誓いの月夜
青く輝く星に照らされた水晶をただただ見つめ、唇を噛みしめて立ち尽くしていた。
誰一人、私に駆け寄るもの、声をかけるものはいない。
母は蔑むような目でこちらを見て、妹のメラスーンを守るように抱きしめ、睨んでくる。
お父様は何も言わずに黙って私を無表情で見下ろしている。普段なら、いつも私には笑顔でいてくれたのに、面影すらなく別人に成り果てたようだ。
妹、メラスーン。メースと呼んでこの日までたくさん遊んだというのにお母様にしがみついて顔を伏せ、こちらを見ようとすらしない。怖い、と訴えるように肩を震わせていた。
つまり、だ。
ここに私に対して、数分前のようにチヤホヤと接してくれる人はもういないということだ。
私は下級動物だから、この伯爵家には相応しくないと考えているものしかいない。
なんでこんな奴がここにいる?
釣り合わないだろう、と。
今、この瞬間をもって、私、セキナディアン・ホイノーレはその身に備わった愛情、信頼などといった全ての庇護を失ったのだ。
どうして、こんなことになってしまったのかしら…?
私は貴族の令嬢で、教養を身につけ、これから社交界デビューをしようとしていたのに。デビューどころかその場を目にする前にこうなるなんて。

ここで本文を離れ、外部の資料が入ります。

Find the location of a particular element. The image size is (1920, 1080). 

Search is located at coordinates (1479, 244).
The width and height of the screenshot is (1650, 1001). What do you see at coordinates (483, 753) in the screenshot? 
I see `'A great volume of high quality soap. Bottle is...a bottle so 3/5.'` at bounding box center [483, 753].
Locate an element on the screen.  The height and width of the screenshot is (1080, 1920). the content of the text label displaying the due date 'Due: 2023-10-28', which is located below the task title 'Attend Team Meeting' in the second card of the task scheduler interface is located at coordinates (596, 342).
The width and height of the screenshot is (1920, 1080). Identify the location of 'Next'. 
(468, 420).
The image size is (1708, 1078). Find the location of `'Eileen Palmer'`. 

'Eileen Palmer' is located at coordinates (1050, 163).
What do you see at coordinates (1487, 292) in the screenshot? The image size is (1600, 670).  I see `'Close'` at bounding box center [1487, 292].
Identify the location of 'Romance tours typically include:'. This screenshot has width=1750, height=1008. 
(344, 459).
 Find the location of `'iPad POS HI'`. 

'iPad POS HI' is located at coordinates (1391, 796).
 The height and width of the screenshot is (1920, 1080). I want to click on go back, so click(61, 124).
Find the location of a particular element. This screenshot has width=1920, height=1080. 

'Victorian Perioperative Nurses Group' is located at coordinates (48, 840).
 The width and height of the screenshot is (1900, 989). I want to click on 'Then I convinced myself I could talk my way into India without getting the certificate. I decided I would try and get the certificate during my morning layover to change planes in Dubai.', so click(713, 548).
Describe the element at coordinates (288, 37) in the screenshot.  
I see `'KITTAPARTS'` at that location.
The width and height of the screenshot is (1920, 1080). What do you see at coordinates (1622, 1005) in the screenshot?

今まで、真っ当に家名を傷つけないように、努力していたというのに。
この先、私の人生は何処へ向かうというのでしょう?
どうすれば、いいの?
神様、このセキナディアンをどうかお助け下さい。私は常に善き人であるようにつとめてまいりました。そして、未来永劫そうであり続けると約束します。
ですから、どうか。神様……。
そう願った時、私は気づいた。
ああ、なんだそうだったのね。
こんな簡単なことに何故今まで理解出来なかったのだろう。
きっと、神様など最初からそんなものはいなかったのですわ。いたのなら、私をこんな目に合わせようなんてひどいこと、するはずがありませんもの。
そっか、私、バカだったのですわ。
アハハ、なんで愚かなことでしょう。見えないものを信じていられたなんて。
神などいない。
いたとしても、神を象った悪魔か、類似した別物であろう。
だから………。
もう、これからは神様なんて信じない。
神は私に救いの手を伸ばすことはない。
そんなものは信じる必要がない。
心の中の奥深くに刻みこんだ。
誓った時、あれから初めてお父様が話しかけてきた。
「今より、一刻後に私の部屋に来い」
もうその口調に優しいお父様を見出すことはできなかった。